Print the listing below line for line, keeping every word the same but leaving out the pictures.

- Provided records:

--- Begin ---

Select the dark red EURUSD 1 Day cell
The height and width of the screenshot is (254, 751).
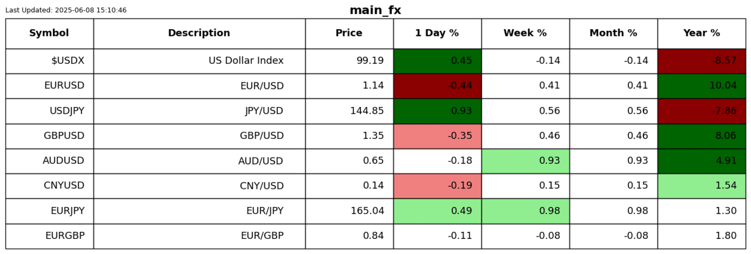[437, 86]
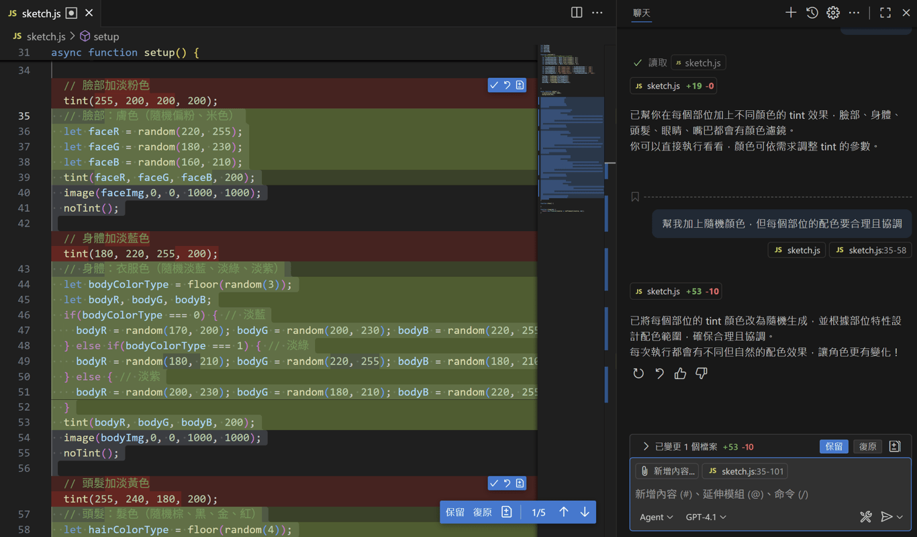Open chat history clock icon

click(812, 13)
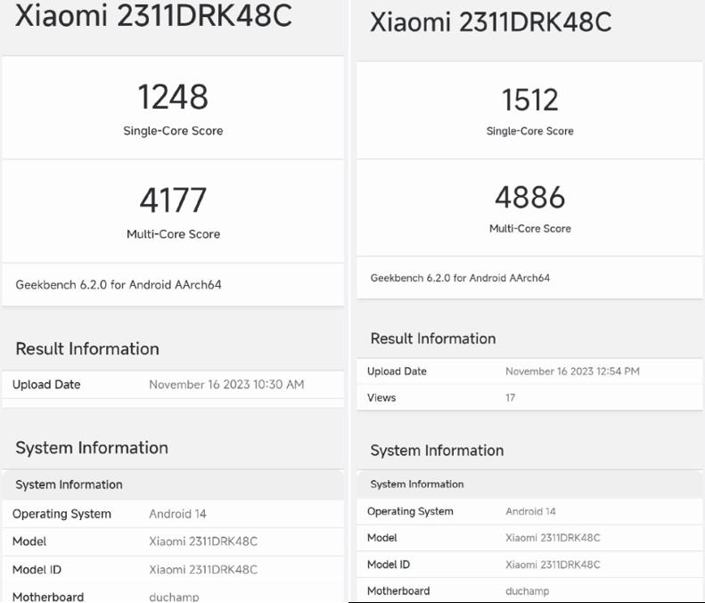Click the left Xiaomi 2311DRK48C title
Screen dimensions: 705x603
[153, 15]
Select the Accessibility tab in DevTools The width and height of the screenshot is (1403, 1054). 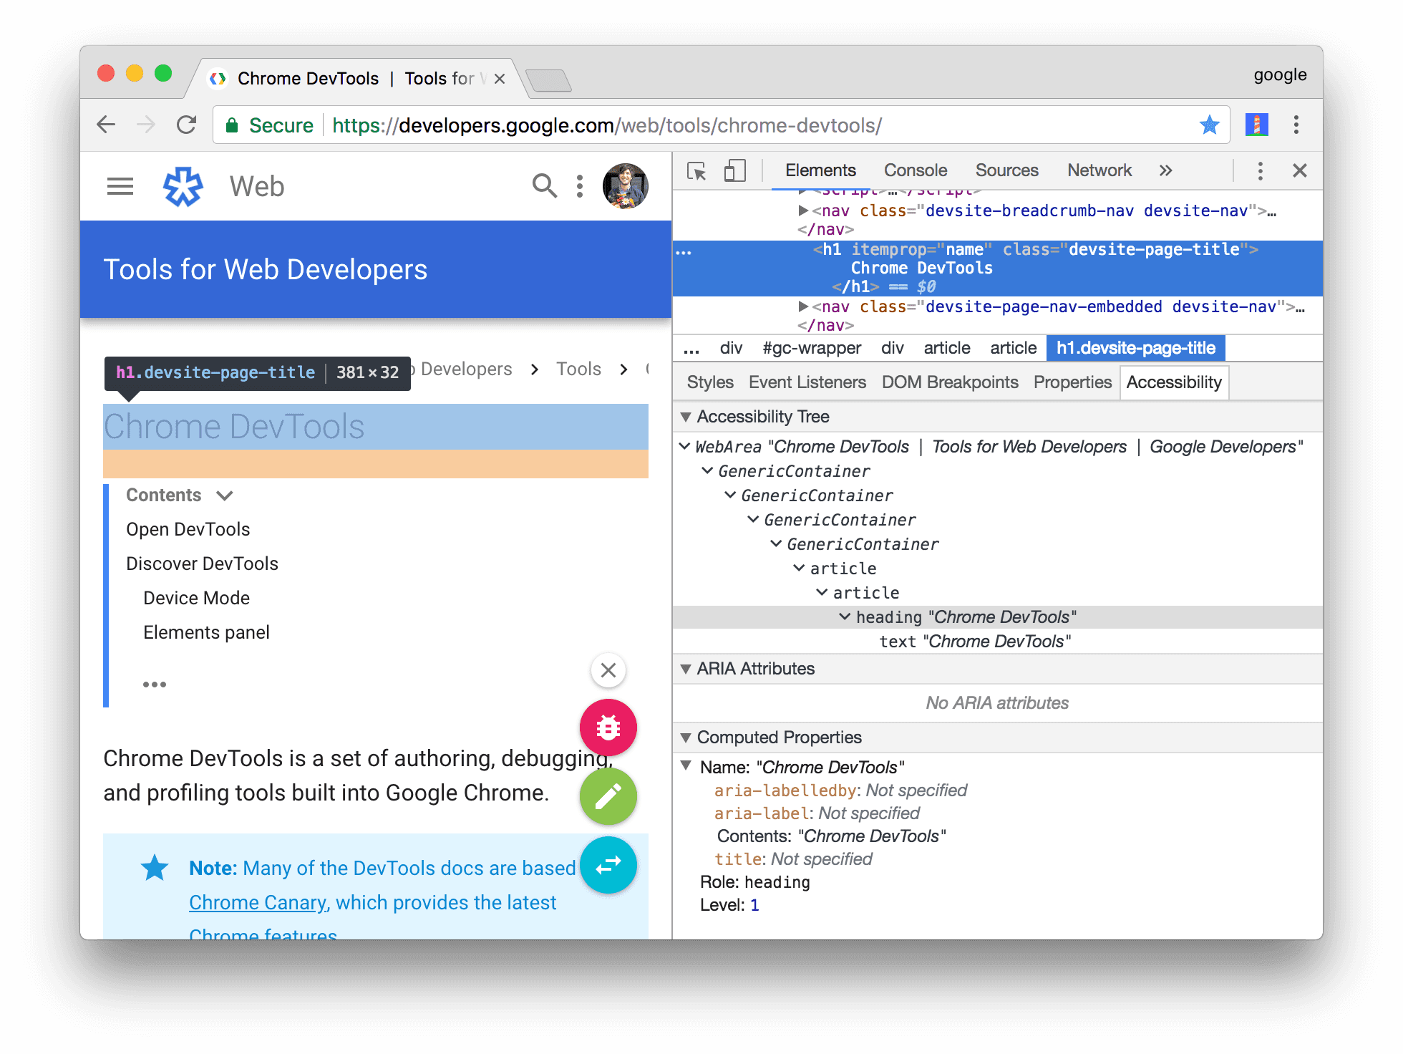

--- End ---

- Full response:
Select the dark red EURUSD 1 Day cell
The height and width of the screenshot is (254, 751).
[437, 86]
Open chat history clock icon

click(812, 13)
Click the left Xiaomi 2311DRK48C title
Screen dimensions: 705x603
[153, 15]
Select the Accessibility tab in DevTools The width and height of the screenshot is (1403, 1054). 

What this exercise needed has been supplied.